++++ RECORD SET ++++

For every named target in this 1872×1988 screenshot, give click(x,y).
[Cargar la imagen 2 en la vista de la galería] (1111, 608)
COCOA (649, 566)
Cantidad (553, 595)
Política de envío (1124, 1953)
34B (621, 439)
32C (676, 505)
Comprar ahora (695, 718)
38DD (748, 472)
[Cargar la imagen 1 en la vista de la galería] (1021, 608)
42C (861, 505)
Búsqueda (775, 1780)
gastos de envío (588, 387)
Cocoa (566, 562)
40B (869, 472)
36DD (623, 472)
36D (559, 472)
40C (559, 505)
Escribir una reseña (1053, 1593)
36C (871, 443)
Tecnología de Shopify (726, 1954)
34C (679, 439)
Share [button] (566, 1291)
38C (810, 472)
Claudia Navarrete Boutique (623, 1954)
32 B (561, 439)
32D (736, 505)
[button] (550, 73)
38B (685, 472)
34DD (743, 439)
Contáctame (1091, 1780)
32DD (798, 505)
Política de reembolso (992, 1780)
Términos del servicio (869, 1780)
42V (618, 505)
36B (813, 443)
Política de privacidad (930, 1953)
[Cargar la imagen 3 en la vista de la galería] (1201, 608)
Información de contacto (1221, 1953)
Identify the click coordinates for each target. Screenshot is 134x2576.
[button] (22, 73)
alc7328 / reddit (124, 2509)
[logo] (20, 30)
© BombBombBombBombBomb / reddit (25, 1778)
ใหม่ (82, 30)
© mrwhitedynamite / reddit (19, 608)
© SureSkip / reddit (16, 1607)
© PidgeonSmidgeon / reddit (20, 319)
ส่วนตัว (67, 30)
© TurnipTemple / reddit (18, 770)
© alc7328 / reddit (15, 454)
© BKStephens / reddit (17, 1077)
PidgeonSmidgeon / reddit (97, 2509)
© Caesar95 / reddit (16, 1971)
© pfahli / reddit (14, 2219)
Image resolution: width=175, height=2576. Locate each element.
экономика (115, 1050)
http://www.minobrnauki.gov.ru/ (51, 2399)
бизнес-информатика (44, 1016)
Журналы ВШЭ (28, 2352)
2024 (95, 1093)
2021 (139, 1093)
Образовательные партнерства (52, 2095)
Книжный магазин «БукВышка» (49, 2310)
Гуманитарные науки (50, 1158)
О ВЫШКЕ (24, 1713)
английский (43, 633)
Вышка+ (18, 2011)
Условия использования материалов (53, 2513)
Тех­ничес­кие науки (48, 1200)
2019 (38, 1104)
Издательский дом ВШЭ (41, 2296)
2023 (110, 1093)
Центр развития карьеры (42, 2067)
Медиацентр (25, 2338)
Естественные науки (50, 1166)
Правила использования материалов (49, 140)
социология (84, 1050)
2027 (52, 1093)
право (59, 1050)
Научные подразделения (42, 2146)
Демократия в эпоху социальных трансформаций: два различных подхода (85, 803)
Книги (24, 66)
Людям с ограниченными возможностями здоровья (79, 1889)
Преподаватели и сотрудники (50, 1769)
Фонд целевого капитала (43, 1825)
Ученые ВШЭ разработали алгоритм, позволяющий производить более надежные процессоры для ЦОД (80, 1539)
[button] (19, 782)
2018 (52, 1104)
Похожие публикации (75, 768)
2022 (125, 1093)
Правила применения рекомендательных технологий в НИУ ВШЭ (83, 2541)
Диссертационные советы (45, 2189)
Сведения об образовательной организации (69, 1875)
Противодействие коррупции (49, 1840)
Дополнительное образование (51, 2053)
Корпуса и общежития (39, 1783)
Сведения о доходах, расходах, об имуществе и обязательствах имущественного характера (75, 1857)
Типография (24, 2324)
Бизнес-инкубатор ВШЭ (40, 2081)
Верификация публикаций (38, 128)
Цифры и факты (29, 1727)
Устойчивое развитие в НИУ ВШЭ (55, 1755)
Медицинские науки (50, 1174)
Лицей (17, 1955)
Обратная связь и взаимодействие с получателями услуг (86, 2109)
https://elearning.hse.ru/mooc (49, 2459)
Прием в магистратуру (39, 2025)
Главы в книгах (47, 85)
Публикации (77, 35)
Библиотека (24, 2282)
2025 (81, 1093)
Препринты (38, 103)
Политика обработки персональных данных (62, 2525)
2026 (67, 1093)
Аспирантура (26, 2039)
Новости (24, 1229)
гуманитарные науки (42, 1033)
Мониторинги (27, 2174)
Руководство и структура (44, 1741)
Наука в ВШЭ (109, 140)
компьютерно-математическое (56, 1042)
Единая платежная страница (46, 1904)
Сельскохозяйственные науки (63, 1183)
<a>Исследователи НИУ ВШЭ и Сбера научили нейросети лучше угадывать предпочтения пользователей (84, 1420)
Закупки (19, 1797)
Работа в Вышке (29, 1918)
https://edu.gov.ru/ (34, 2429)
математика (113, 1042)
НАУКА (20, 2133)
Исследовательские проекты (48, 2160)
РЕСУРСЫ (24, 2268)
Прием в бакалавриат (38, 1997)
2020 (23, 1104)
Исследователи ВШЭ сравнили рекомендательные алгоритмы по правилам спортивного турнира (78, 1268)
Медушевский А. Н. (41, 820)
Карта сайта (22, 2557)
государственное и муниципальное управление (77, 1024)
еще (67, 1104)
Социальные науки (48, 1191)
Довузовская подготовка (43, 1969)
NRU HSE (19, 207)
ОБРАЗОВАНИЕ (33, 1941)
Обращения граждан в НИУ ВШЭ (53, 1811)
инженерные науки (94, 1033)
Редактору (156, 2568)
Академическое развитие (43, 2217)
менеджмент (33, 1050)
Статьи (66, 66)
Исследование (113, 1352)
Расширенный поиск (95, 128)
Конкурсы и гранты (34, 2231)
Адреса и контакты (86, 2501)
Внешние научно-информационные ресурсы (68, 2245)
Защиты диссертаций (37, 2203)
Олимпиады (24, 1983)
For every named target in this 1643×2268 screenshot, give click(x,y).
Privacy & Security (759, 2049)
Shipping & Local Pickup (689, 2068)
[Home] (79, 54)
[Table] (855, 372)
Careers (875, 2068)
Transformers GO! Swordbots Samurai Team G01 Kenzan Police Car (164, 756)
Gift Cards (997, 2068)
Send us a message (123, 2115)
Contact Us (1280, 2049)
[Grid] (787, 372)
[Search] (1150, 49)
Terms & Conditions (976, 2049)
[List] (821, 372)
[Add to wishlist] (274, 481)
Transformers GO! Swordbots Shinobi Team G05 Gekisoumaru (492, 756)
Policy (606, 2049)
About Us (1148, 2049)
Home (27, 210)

++++

TRY IT ▸ Above are the records; restate each one exactly.

SOLUTION FOR THIS EXERCISE ▸
For every named target in this 1872×1988 screenshot, give click(x,y).
[Cargar la imagen 2 en la vista de la galería] (1111, 608)
COCOA (649, 566)
Cantidad (553, 595)
Política de envío (1124, 1953)
34B (621, 439)
32C (676, 505)
Comprar ahora (695, 718)
38DD (748, 472)
[Cargar la imagen 1 en la vista de la galería] (1021, 608)
42C (861, 505)
Búsqueda (775, 1780)
gastos de envío (588, 387)
Cocoa (566, 562)
40B (869, 472)
36DD (623, 472)
36D (559, 472)
40C (559, 505)
Escribir una reseña (1053, 1593)
36C (871, 443)
Tecnología de Shopify (726, 1954)
34C (679, 439)
Share [button] (566, 1291)
38C (810, 472)
Claudia Navarrete Boutique (623, 1954)
32 B (561, 439)
32D (736, 505)
[button] (550, 73)
38B (685, 472)
34DD (743, 439)
Contáctame (1091, 1780)
32DD (798, 505)
Política de reembolso (992, 1780)
Términos del servicio (869, 1780)
42V (618, 505)
36B (813, 443)
Política de privacidad (930, 1953)
[Cargar la imagen 3 en la vista de la galería] (1201, 608)
Información de contacto (1221, 1953)
Identify the click coordinates for each target. Screenshot is 134x2576.
[button] (22, 73)
alc7328 / reddit (124, 2509)
[logo] (20, 30)
© BombBombBombBombBomb / reddit (25, 1778)
ใหม่ (82, 30)
© mrwhitedynamite / reddit (19, 608)
© SureSkip / reddit (16, 1607)
© PidgeonSmidgeon / reddit (20, 319)
ส่วนตัว (67, 30)
© TurnipTemple / reddit (18, 770)
© alc7328 / reddit (15, 454)
© BKStephens / reddit (17, 1077)
PidgeonSmidgeon / reddit (97, 2509)
© Caesar95 / reddit (16, 1971)
© pfahli / reddit (14, 2219)
Image resolution: width=175, height=2576. Locate each element.
экономика (115, 1050)
http://www.minobrnauki.gov.ru/ (51, 2399)
бизнес-информатика (44, 1016)
Журналы ВШЭ (28, 2352)
2024 (95, 1093)
2021 (139, 1093)
Образовательные партнерства (52, 2095)
Книжный магазин «БукВышка» (49, 2310)
Гуманитарные науки (50, 1158)
О ВЫШКЕ (24, 1713)
английский (43, 633)
Вышка+ (18, 2011)
Условия использования материалов (53, 2513)
Тех­ничес­кие науки (48, 1200)
2019 (38, 1104)
Издательский дом ВШЭ (41, 2296)
2023 (110, 1093)
Центр развития карьеры (42, 2067)
Медиацентр (25, 2338)
Естественные науки (50, 1166)
Правила использования материалов (49, 140)
социология (84, 1050)
2027 (52, 1093)
право (59, 1050)
Научные подразделения (42, 2146)
Демократия в эпоху социальных трансформаций: два различных подхода (85, 803)
Книги (24, 66)
Людям с ограниченными возможностями здоровья (79, 1889)
Преподаватели и сотрудники (50, 1769)
Фонд целевого капитала (43, 1825)
Ученые ВШЭ разработали алгоритм, позволяющий производить более надежные процессоры для ЦОД (80, 1539)
[button] (19, 782)
2018 (52, 1104)
Похожие публикации (75, 768)
2022 (125, 1093)
Правила применения рекомендательных технологий в НИУ ВШЭ (83, 2541)
Диссертационные советы (45, 2189)
Сведения об образовательной организации (69, 1875)
Противодействие коррупции (49, 1840)
Дополнительное образование (51, 2053)
Корпуса и общежития (39, 1783)
Сведения о доходах, расходах, об имуществе и обязательствах имущественного характера (75, 1857)
Типография (24, 2324)
Бизнес-инкубатор ВШЭ (40, 2081)
Верификация публикаций (38, 128)
Цифры и факты (29, 1727)
Устойчивое развитие в НИУ ВШЭ (55, 1755)
Медицинские науки (50, 1174)
Лицей (17, 1955)
Обратная связь и взаимодействие с получателями услуг (86, 2109)
https://elearning.hse.ru/mooc (49, 2459)
Прием в магистратуру (39, 2025)
Главы в книгах (47, 85)
Публикации (77, 35)
Библиотека (24, 2282)
2025 (81, 1093)
Препринты (38, 103)
Политика обработки персональных данных (62, 2525)
2026 (67, 1093)
Аспирантура (26, 2039)
Новости (24, 1229)
гуманитарные науки (42, 1033)
Мониторинги (27, 2174)
Руководство и структура (44, 1741)
Наука в ВШЭ (109, 140)
компьютерно-математическое (56, 1042)
Единая платежная страница (46, 1904)
Сельскохозяйственные науки (63, 1183)
<a>Исследователи НИУ ВШЭ и Сбера научили нейросети лучше угадывать предпочтения пользователей (84, 1420)
Закупки (19, 1797)
Работа в Вышке (29, 1918)
https://edu.gov.ru/ (34, 2429)
математика (113, 1042)
НАУКА (20, 2133)
Исследовательские проекты (48, 2160)
РЕСУРСЫ (24, 2268)
Прием в бакалавриат (38, 1997)
2020 (23, 1104)
Исследователи ВШЭ сравнили рекомендательные алгоритмы по правилам спортивного турнира (78, 1268)
Медушевский А. Н. (41, 820)
Карта сайта (22, 2557)
государственное и муниципальное управление (77, 1024)
еще (67, 1104)
Социальные науки (48, 1191)
Довузовская подготовка (43, 1969)
NRU HSE (19, 207)
ОБРАЗОВАНИЕ (33, 1941)
Обращения граждан в НИУ ВШЭ (53, 1811)
инженерные науки (94, 1033)
Редактору (156, 2568)
Академическое развитие (43, 2217)
менеджмент (33, 1050)
Статьи (66, 66)
Исследование (113, 1352)
Расширенный поиск (95, 128)
Конкурсы и гранты (34, 2231)
Адреса и контакты (86, 2501)
Внешние научно-информационные ресурсы (68, 2245)
Защиты диссертаций (37, 2203)
Олимпиады (24, 1983)
For every named target in this 1643×2268 screenshot, give click(x,y).
Privacy & Security (759, 2049)
Shipping & Local Pickup (689, 2068)
[Home] (79, 54)
[Table] (855, 372)
Careers (875, 2068)
Transformers GO! Swordbots Samurai Team G01 Kenzan Police Car (164, 756)
Gift Cards (997, 2068)
Send us a message (123, 2115)
Contact Us (1280, 2049)
[Grid] (787, 372)
[Search] (1150, 49)
Terms & Conditions (976, 2049)
[List] (821, 372)
[Add to wishlist] (274, 481)
Transformers GO! Swordbots Shinobi Team G05 Gekisoumaru (492, 756)
Policy (606, 2049)
About Us (1148, 2049)
Home (27, 210)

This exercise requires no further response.